Merkel’s NATO Defense Pledge Doubted by German Foreign Minister

  • Spending boost to 2% of GDP is ‘unrealistic,’ Gabriel says
  • Trump presses partners in policy speech to pay ‘fair share’

Merkel to Trump: Europe Controls Its Own Fate

Germany is unlikely to raise defense spending to the level agreed by NATO allies because it’s politically difficult and would place an “unrealistic” burden on the country’s budget, Foreign Minister Sigmar Gabriel said.

Speaking in the Baltic nation of Estonia, Gabriel sought to rebuff pressure from President Donald Trump’s administration for the alliance’s European members to bear a greater share of spending. The North Atlantic Treaty Organization agreed in 2014 that all member countries should “aim to move toward” spending 2 percent of economic output on defense by 2024.

“It is totally unrealistic to create the impression in Germany or its partners” that the pledge will be met, Gabriel told reporters in Tallinn on Wednesday. “Whoever makes such a promise will never live it up to it, because it cannot be kept.”

German Chancellor Angela Merkel said in February that while “we feel obligated to this goal” and defense spending has risen on her watch, simply pumping money into the military isn’t the answer and development aid should also be taken into account.
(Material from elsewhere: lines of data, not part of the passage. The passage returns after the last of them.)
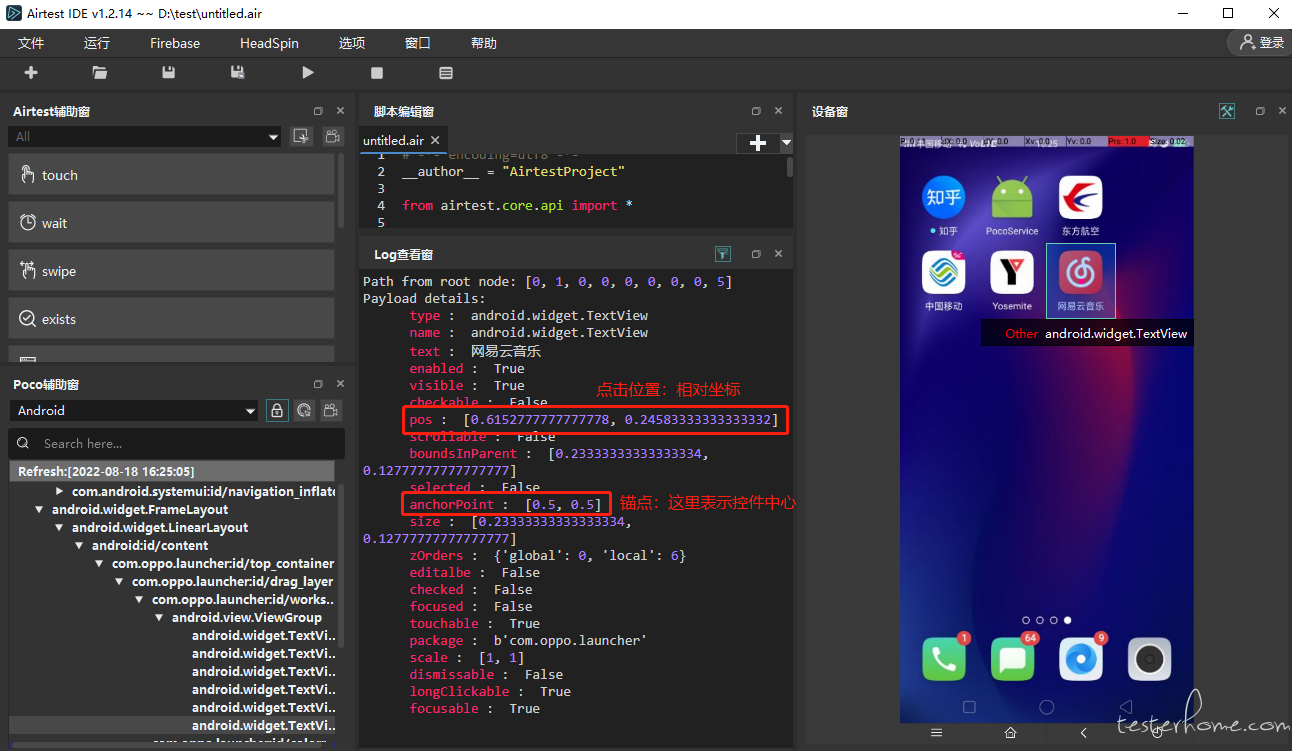Click the Log window filter icon
Screen dimensions: 1292x751
(x=723, y=254)
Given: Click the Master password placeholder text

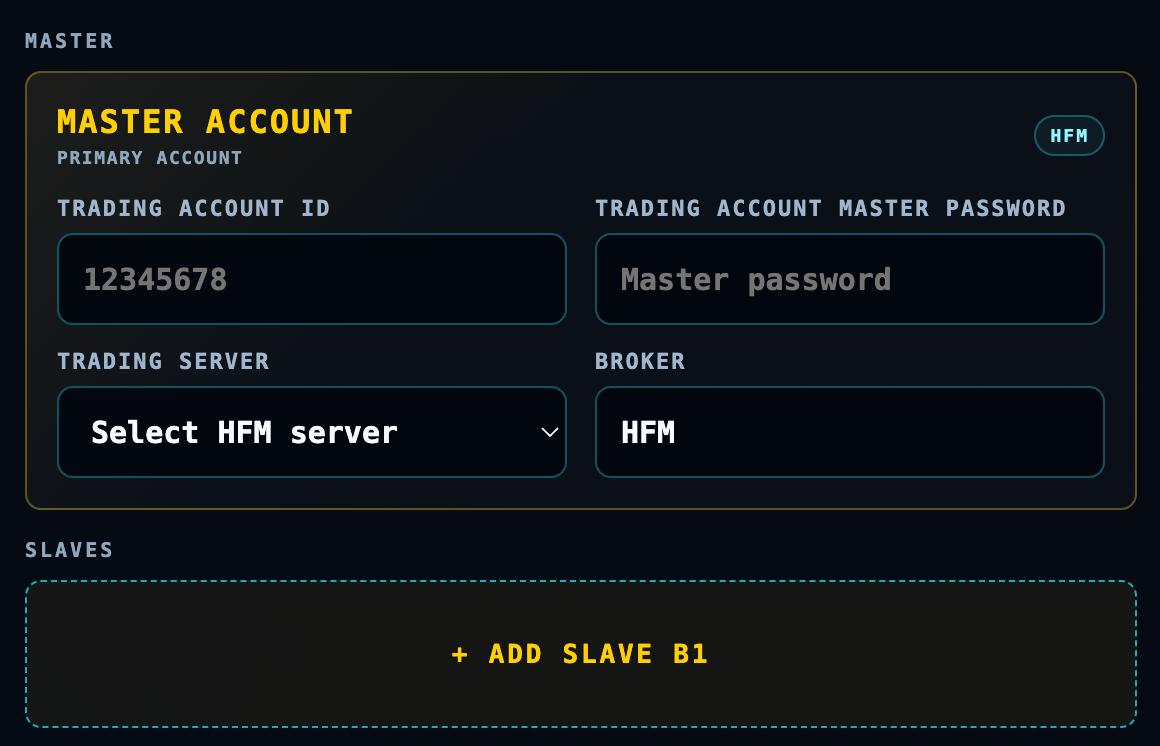Looking at the screenshot, I should click(x=756, y=280).
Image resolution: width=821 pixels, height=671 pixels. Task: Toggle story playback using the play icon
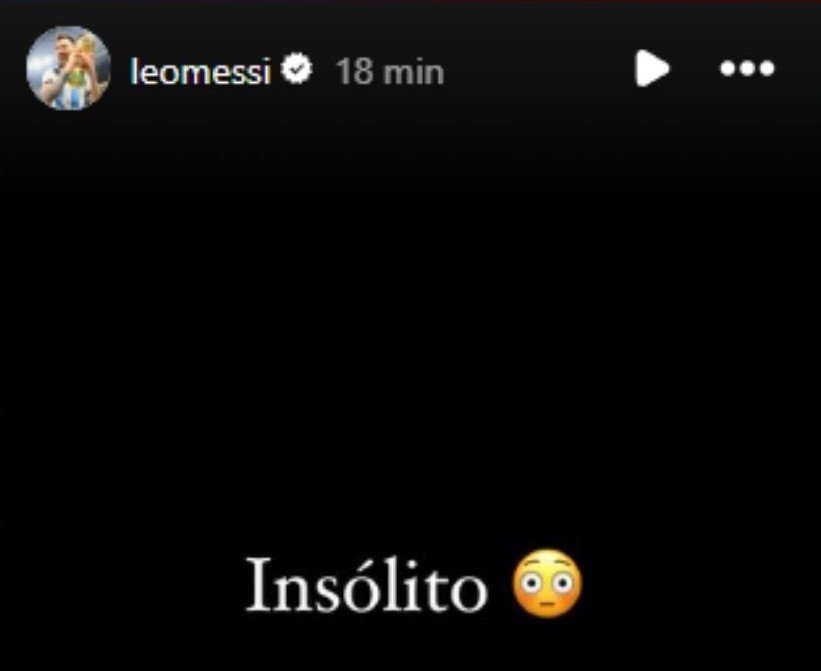(652, 69)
Germany spends about 1.2 percent on defense and wants to bridge the perceived gap in Europe’s contribution in part with increased military cooperation on the continent.
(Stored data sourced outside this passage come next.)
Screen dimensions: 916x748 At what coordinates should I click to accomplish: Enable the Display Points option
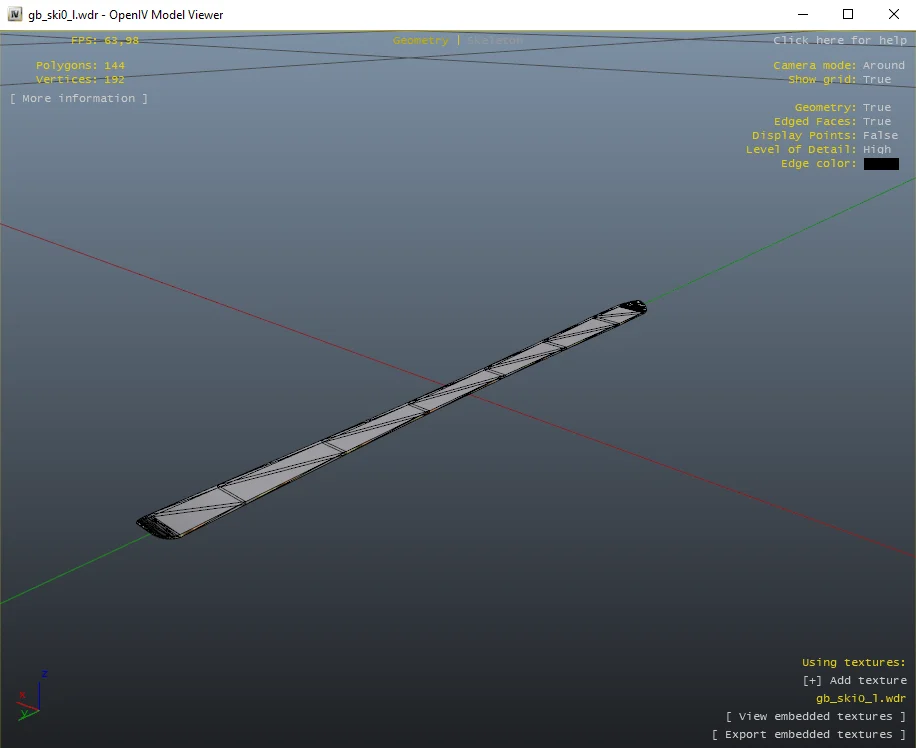point(880,136)
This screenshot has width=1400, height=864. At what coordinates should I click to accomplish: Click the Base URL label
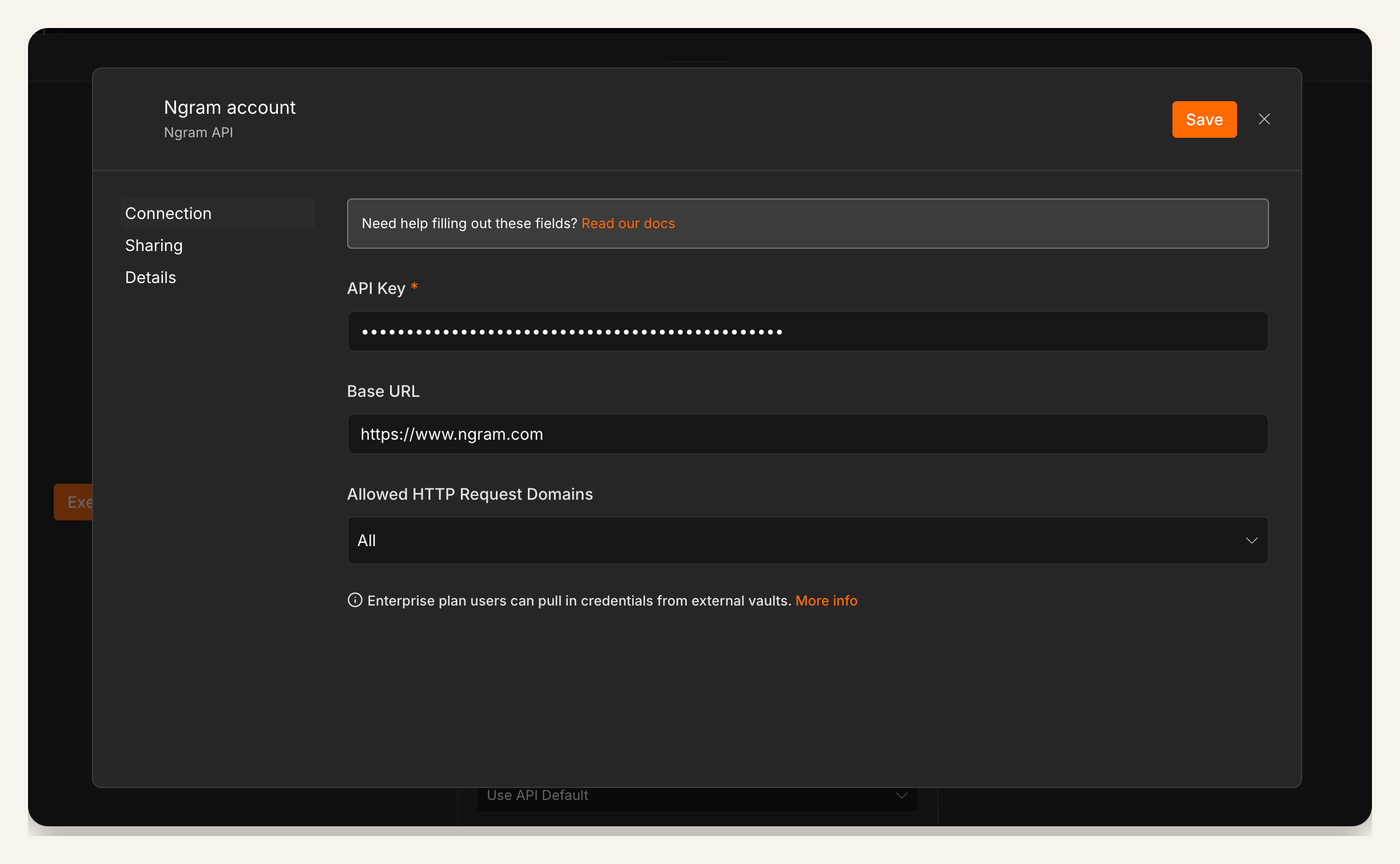point(383,391)
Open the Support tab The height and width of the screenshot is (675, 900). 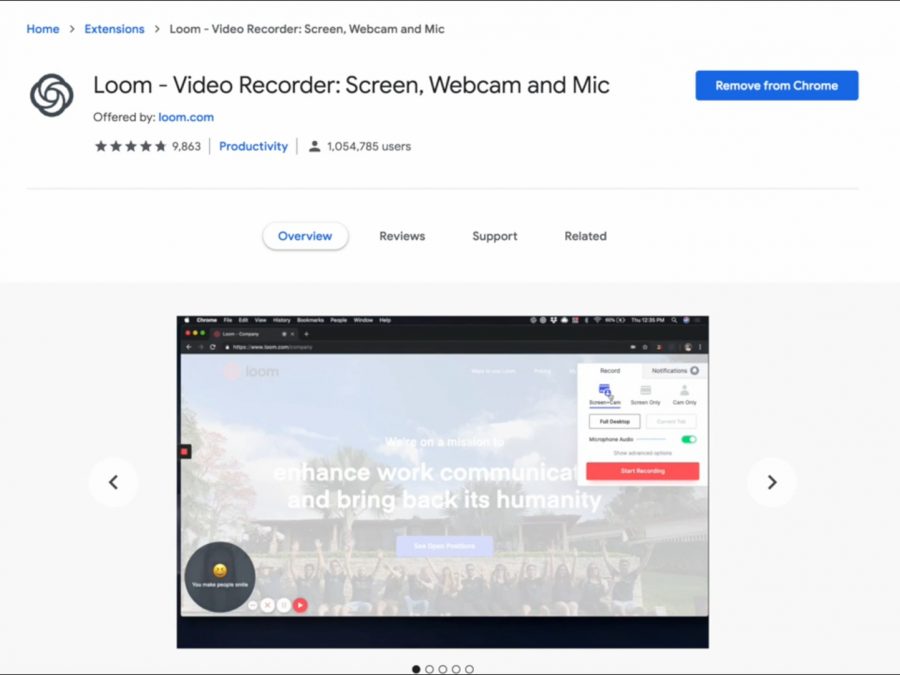[x=494, y=236]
Meeting the NATO goal would require an extra 30 billion euros ($32 billion) in extra spending, or a 10 percent increase in Germany’s federal budget, Gabriel said.
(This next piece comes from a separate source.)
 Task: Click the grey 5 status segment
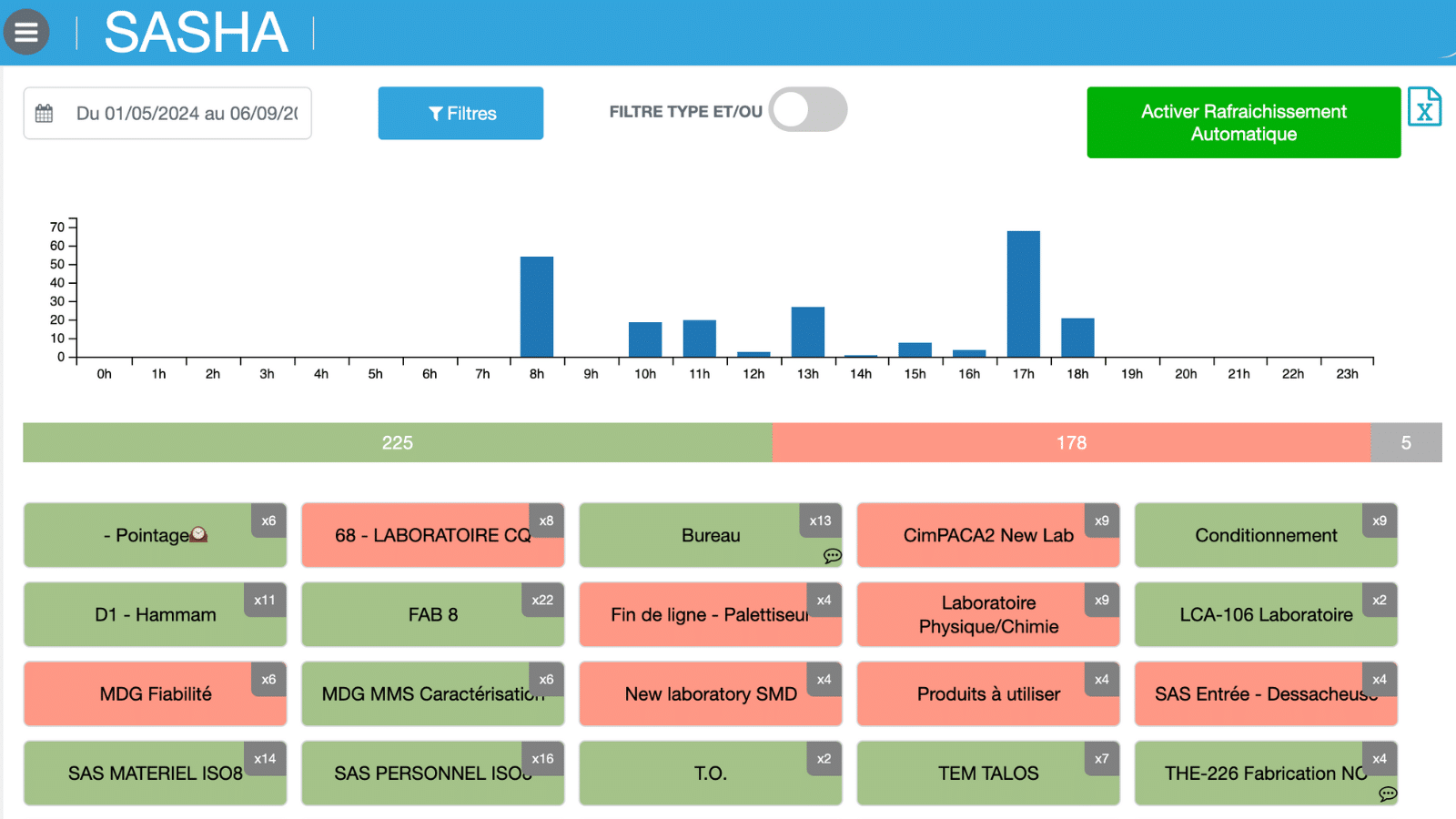point(1405,443)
“We shouldn’t give promises that, if you know German domestic politics, are unfulfillable,” said Gabriel, whose Social Democratic Party is the junior partner in Merkel’s coalition.

Trump Effect

Trump’s policies, exemplified by his call in a speech on Tuesday for U.S. partners to “pay their fair share of the cost,” are feeding into Germany’s election campaign as Merkel seeks a fourth term in the Sept. 24 vote.

Support for her Christian Democrat-led bloc declined 1 percentage point to 33 percent, while the Social Democrats held steady at 31 percent, according to a Forsa poll published Wednesday. Among opposition parties, the anti-NATO Left declined one point to 7 percent and the Greens rose one point to 8 percent. The anti-immigration Alternative for Germany party polled 9 percent and the Free Democrats 7 percent. The Feb. 20-24 poll of 2,500 people has a margin of error of as much as 2.5 percentage points.